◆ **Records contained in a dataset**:
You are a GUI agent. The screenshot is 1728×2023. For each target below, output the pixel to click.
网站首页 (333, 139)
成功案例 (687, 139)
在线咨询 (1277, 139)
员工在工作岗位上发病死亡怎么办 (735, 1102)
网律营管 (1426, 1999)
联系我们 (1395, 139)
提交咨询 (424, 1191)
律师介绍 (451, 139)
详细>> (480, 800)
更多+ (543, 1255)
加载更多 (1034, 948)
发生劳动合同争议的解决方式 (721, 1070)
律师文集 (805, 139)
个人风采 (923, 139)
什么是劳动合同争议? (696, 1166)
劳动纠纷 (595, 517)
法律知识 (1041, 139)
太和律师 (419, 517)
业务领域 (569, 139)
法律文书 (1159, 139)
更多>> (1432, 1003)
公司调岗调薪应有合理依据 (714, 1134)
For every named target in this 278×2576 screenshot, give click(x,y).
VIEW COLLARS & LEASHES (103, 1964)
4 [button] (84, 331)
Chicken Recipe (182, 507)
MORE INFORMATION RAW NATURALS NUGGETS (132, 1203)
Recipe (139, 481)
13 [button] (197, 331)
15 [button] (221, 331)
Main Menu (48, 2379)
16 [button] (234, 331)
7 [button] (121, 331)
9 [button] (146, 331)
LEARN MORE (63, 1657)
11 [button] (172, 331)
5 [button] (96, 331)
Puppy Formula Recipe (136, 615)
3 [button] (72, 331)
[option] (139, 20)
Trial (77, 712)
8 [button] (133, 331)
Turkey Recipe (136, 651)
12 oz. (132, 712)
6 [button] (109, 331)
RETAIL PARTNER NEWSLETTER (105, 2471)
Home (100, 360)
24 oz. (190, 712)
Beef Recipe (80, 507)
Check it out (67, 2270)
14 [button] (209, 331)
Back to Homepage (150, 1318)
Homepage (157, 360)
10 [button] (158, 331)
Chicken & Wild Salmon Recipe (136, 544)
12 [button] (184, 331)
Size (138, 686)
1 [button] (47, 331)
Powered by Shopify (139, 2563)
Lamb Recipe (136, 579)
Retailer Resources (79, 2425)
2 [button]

◆ **Task to carry out**: The whole of the data must be given back word for word.

◆ **Task result**:
You are a GUI agent. The screenshot is 1728×2023. For each target below, output the pixel to click.
网站首页 (333, 139)
成功案例 (687, 139)
在线咨询 (1277, 139)
员工在工作岗位上发病死亡怎么办 (735, 1102)
网律营管 (1426, 1999)
联系我们 (1395, 139)
提交咨询 (424, 1191)
律师介绍 (451, 139)
详细>> (480, 800)
更多+ (543, 1255)
加载更多 (1034, 948)
发生劳动合同争议的解决方式 (721, 1070)
律师文集 (805, 139)
个人风采 (923, 139)
什么是劳动合同争议? (696, 1166)
劳动纠纷 (595, 517)
法律知识 (1041, 139)
太和律师 (419, 517)
业务领域 (569, 139)
法律文书 (1159, 139)
更多>> (1432, 1003)
公司调岗调薪应有合理依据 (714, 1134)
For every named target in this 278×2576 screenshot, give click(x,y).
VIEW COLLARS & LEASHES (103, 1964)
4 [button] (84, 331)
Chicken Recipe (182, 507)
MORE INFORMATION RAW NATURALS NUGGETS (132, 1203)
Recipe (139, 481)
13 [button] (197, 331)
15 [button] (221, 331)
Main Menu (48, 2379)
16 [button] (234, 331)
7 [button] (121, 331)
9 [button] (146, 331)
LEARN MORE (63, 1657)
11 [button] (172, 331)
5 [button] (96, 331)
Puppy Formula Recipe (136, 615)
3 [button] (72, 331)
[option] (139, 20)
Trial (77, 712)
8 [button] (133, 331)
Turkey Recipe (136, 651)
12 oz. (132, 712)
6 [button] (109, 331)
RETAIL PARTNER NEWSLETTER (105, 2471)
Home (100, 360)
24 oz. (190, 712)
Beef Recipe (80, 507)
Check it out (67, 2270)
14 [button] (209, 331)
Back to Homepage (150, 1318)
Homepage (157, 360)
10 [button] (158, 331)
Chicken & Wild Salmon Recipe (136, 544)
12 [button] (184, 331)
Size (138, 686)
1 [button] (47, 331)
Powered by Shopify (139, 2563)
Lamb Recipe (136, 579)
Retailer Resources (79, 2425)
2 [button]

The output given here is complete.